Cloud-based VFX house Atmos Studios has delivered its most ambitious work to date with 'The System', a striking new creative campaign for personal injury law firm Arnold Thomas & Becker Lawyers that proves even the most challenging subject matter can be visually mesmerising (and unexpectedly fun to make).
Created by Andy Flemming and Kenny Hill at Kopilot and directed by Mitch Kennedy through The Producers, 'The System' reframes the law as something many people fear tackling: a vast, intimidating, sentient machine. The creative rallying cry -- “don’t be scared to take it on” -- underpins a Blade Runner-esque, film-noir world where the villain isn’t a monster, but the system itself.

From a post-production perspective, Atmos was tasked with creating what feels like the final act of a sci-fi feature film. Not horror, but something unsettling. Something alive. A machine built over decades, patched together, omnipresent, and watching: a metaphor for how big corporations are often perceived: old, tricky, and unpleasant.

Technically, the project lived up to its name. Atmos scaled its artists, render infrastructure, and bespoke pipeline to deliver a complex film under tight timelines and high expectations, capping off what the studio describes as its strongest project yet.
But the foundation of 'The System' wasn’t technology -- it was art direction. From the earliest stages, the team focused on visualising the world in precise detail: how the machine would feel, move, and respond, how light would behave inside it, and how scale and texture could convey menace without tipping into cliché.

Every creative decision informed the underlying engineering approach, ensuring the technical process always served the idea, not the other way around.
Behind 'The System' is an intensely handcrafted piece of work. Thousands of individual components were modelled and assembled into a sprawling mechanical environment without deploying an army of artists or relying on generative AI.
Instead, the team invested heavily in pre-production research and development, finding the right balance between hand-built detail and procedural systems -- a level of complexity that ultimately required a 27-page internal reference manual to help guide execution.
Atmos Studios CG lead Chris Harris said the brief was a rare creative gift. “It was an incredible opportunity to build a grimy, atmosphere-laden world drawing on 50 years of cinematic influence.
"What began as a clear mental picture became something richer as artists interpreted, refined, and elevated the idea -- layering in nuance, texture, and movement that no single person could have designed alone. The finished film didn’t just match the initial visualisation; it surpassed it.”
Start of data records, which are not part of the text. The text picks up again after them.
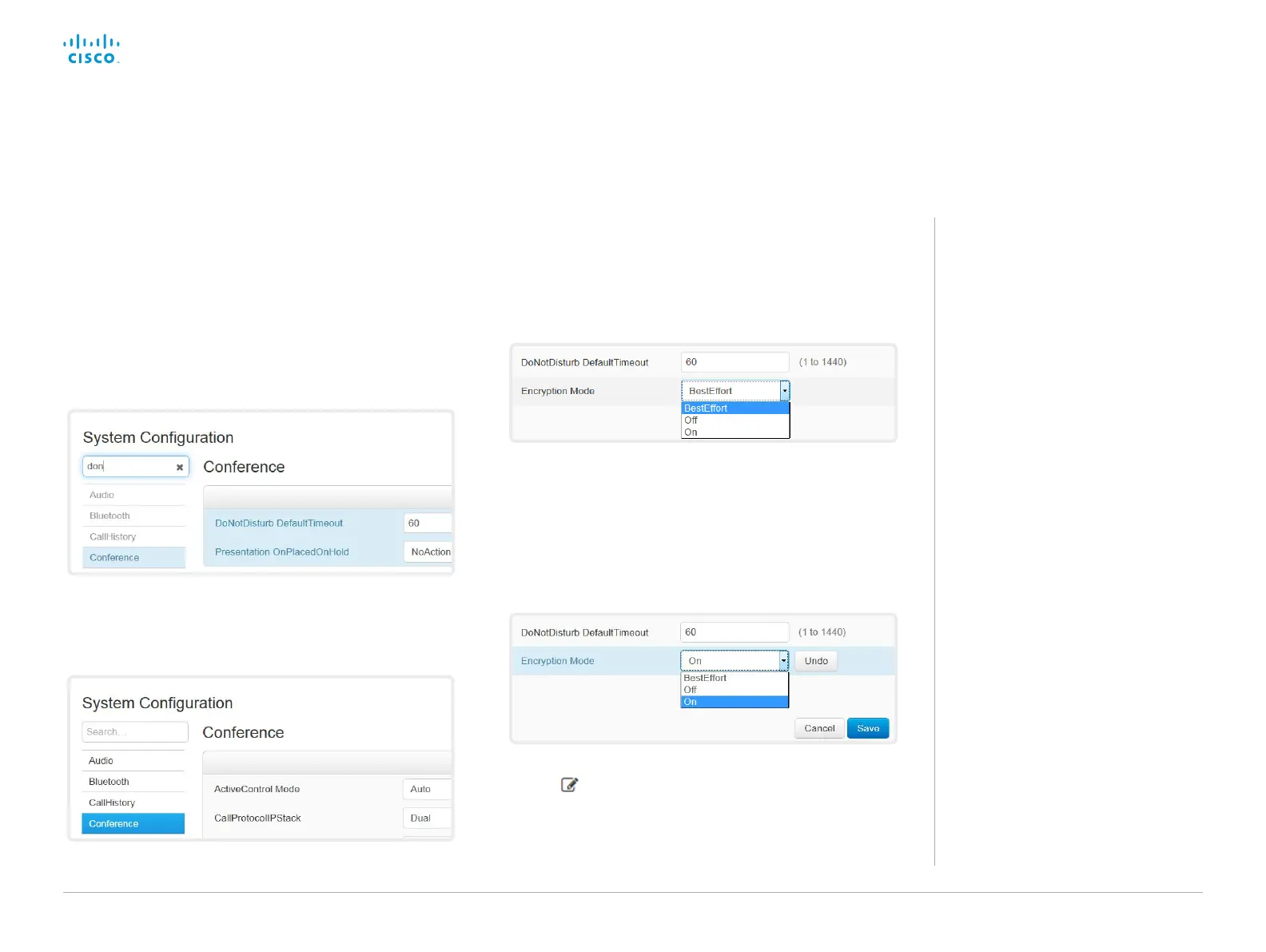Clear the search field with the x icon
The height and width of the screenshot is (952, 1266).
(180, 467)
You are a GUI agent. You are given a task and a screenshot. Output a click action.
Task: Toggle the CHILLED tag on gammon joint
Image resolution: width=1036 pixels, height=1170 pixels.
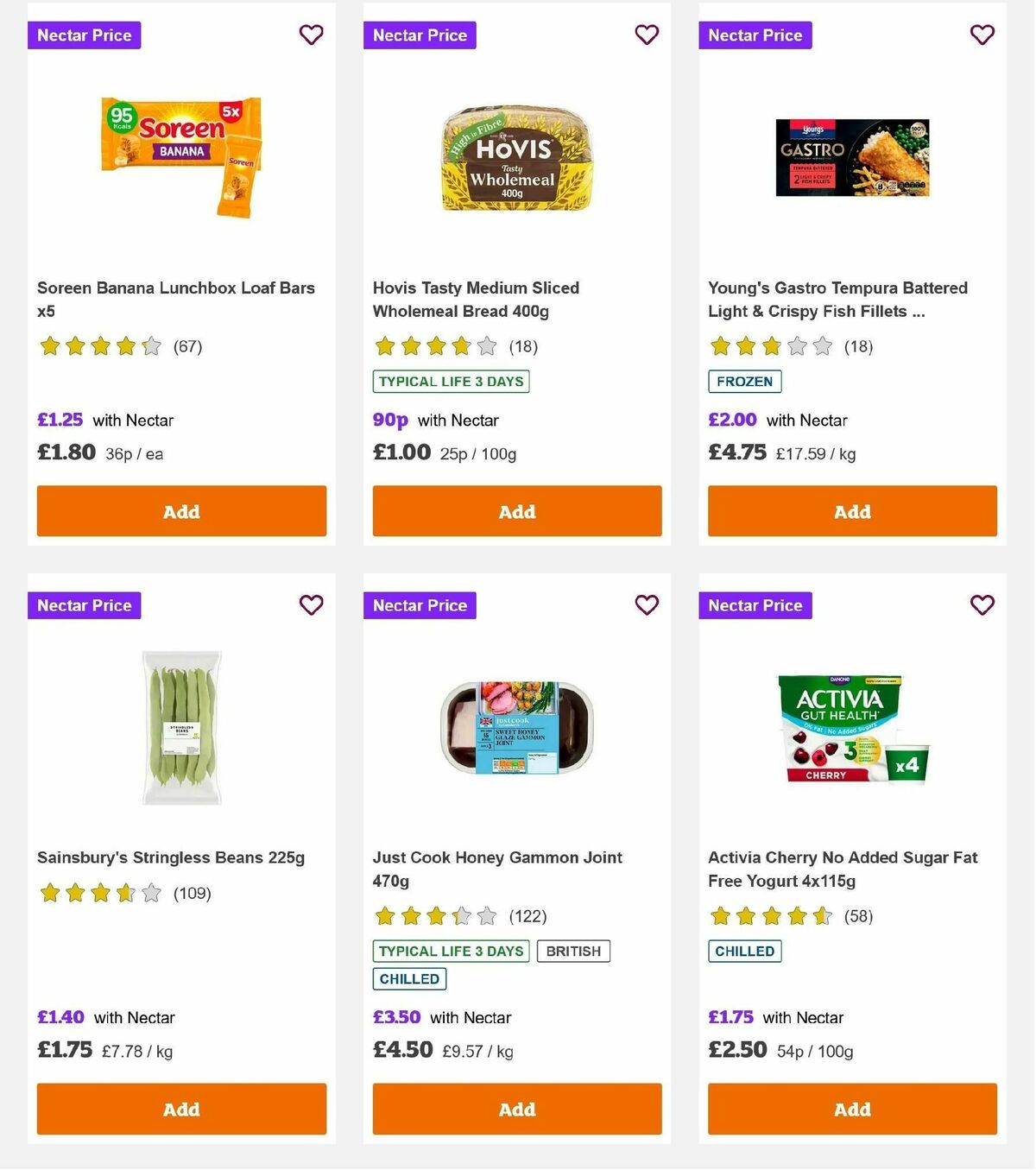click(x=409, y=978)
Kenny Hill, founder and executive creative director at Kopilot, said, “Every time we opened a WIP link from Andreas it felt like Christmas morning. The technical prowess of the talented humans at Atmos is undeniable, and their passion for this project is there in every frame. We can’t wait to work with them again.”
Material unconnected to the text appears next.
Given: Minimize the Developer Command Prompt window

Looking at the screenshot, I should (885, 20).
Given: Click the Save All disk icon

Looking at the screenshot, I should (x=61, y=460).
A major challenge was designing a system to control thousands of lights and screens across 'The System' -- randomised yet purposeful, reactive yet animator-friendly. As the protagonist moves through the environment, the machine responds: lights extinguish, screens go dark, pathways shut down. It’s the system defending itself.
All of this needed to be intuitive for artists, visible in-scene, and accurate at render time, with early creative choices carrying through every frame.
Director Mitch's decision to shoot on Atlas Mercury Series 1.5x anamorphic lenses gave the film its organic distortion and flares -- details Atmos meticulously replicated even in 100% CG shots to maintain continuity. The team also embraced risk on set, shooting talent dressed almost entirely in black against black screens to deliver realism: no chroma spill, no artificial edge work, and seamless integration.
Dark in tone but rich with metaphor, 'The System' is packed with layered detail, from archaic computers to endless cables and flickering screens, each element reinforcing ATB’s positioning as the human force capable of navigating, and ultimately dismantling, intimidating legal machinery.
Atmos founder, Andreas Wanda, said, “For Atmos, it’s a statement project and proof that no brief is too complex when collaboration, craft, and curiosity lead the way.
“Our creative confidence comes from our culture where ideas are challenged constructively, and artists are trusted to push beyond the brief. As the team puts it -- built by humans, powered by experience, and absolutely worth taking on.”